## Exercise directions
The records that follow are to be repeated exactly, with no pictures carried over.

## Task inputs
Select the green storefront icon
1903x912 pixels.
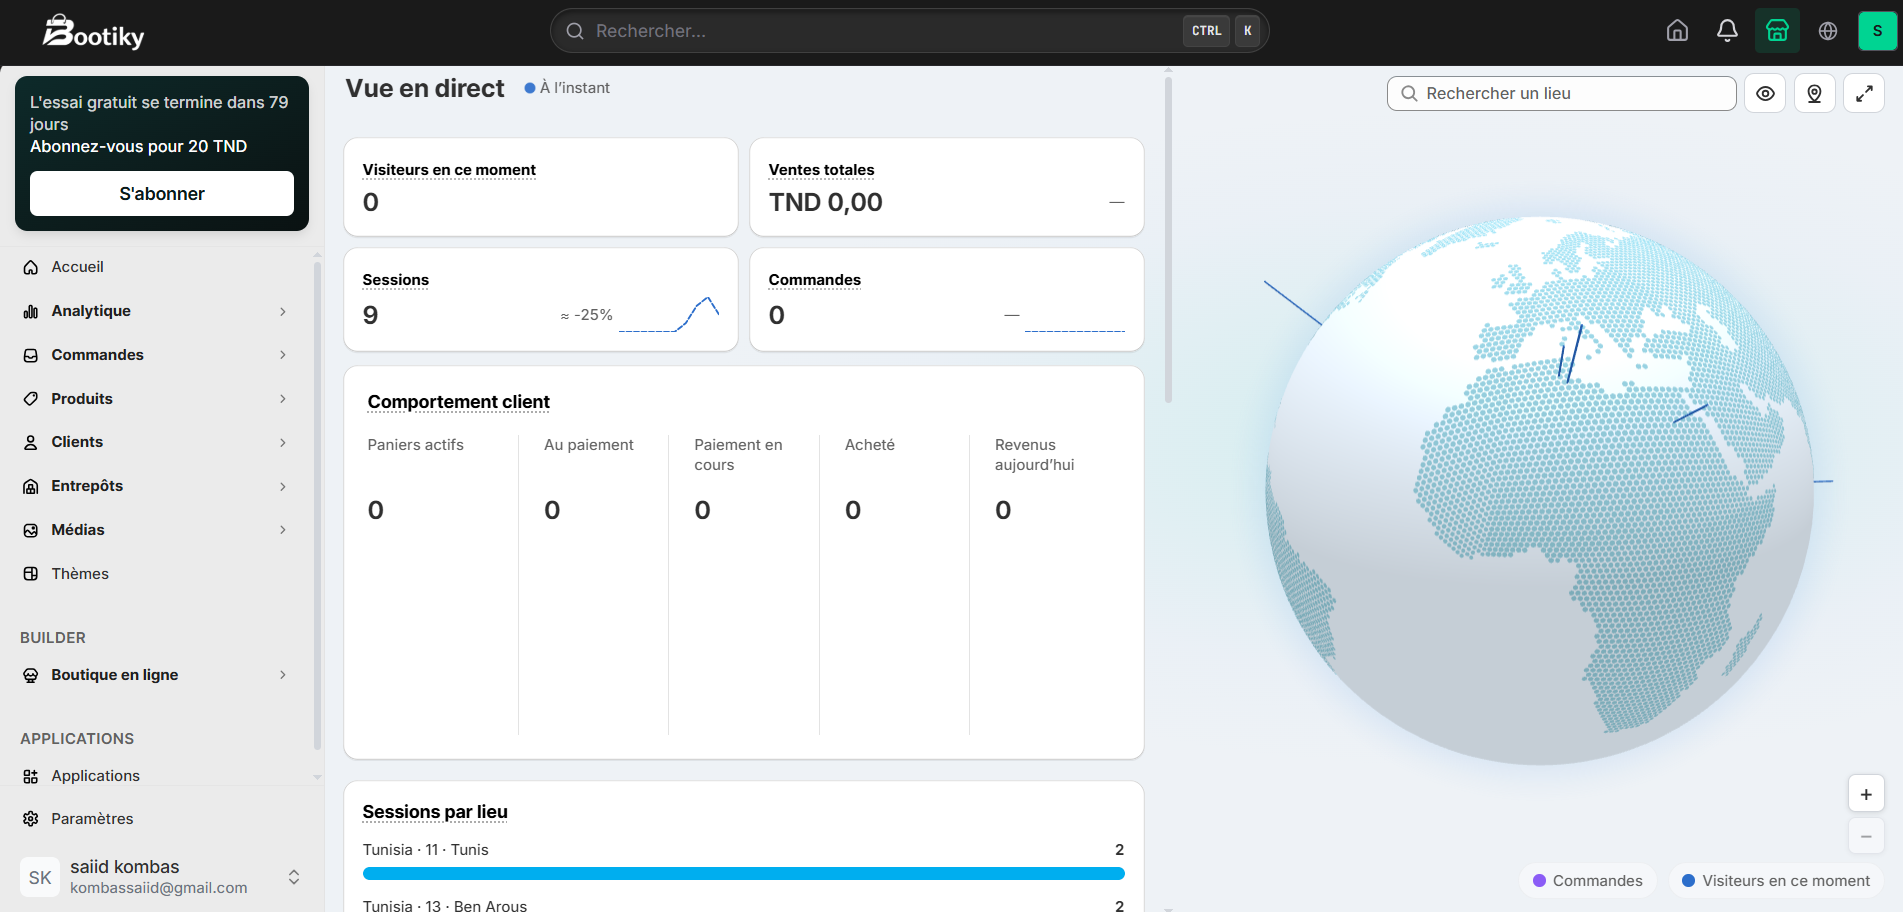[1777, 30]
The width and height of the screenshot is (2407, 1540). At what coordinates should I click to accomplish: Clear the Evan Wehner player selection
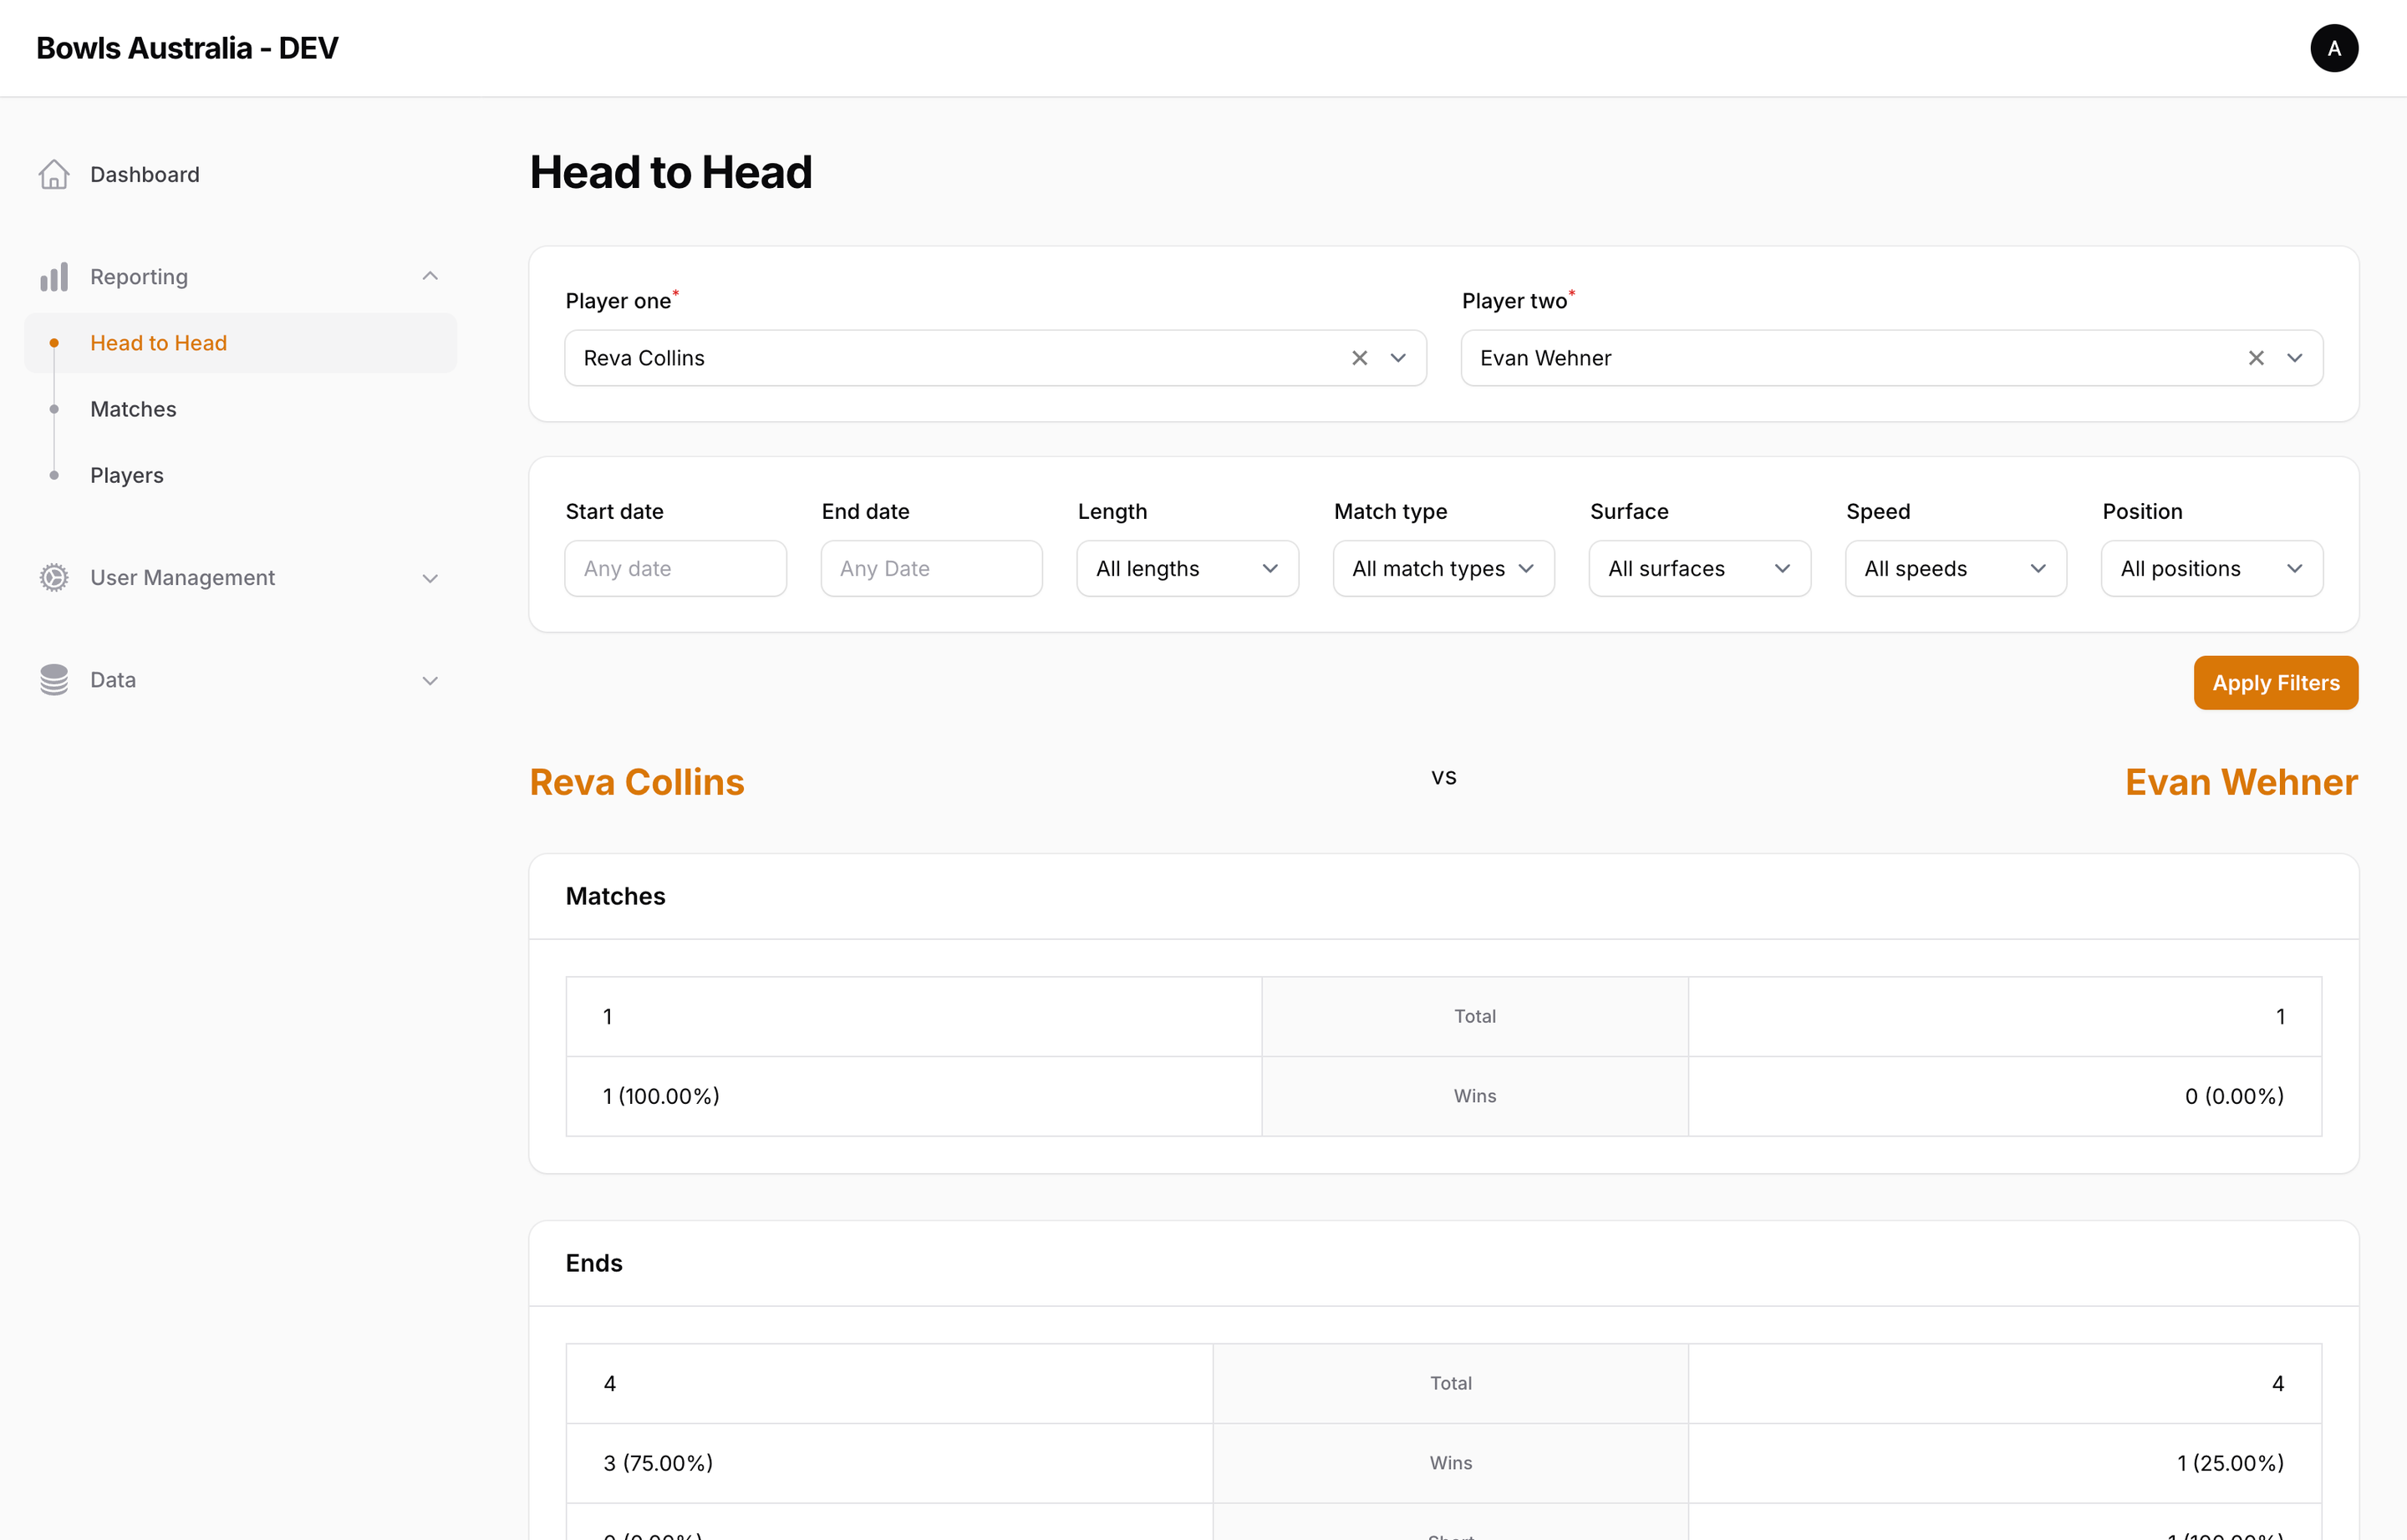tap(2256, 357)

## Solution to this task
Select the green storefront icon
1903x912 pixels.
[1777, 30]
The width and height of the screenshot is (2407, 1540). At what coordinates should I click to accomplish: Clear the Evan Wehner player selection
tap(2256, 357)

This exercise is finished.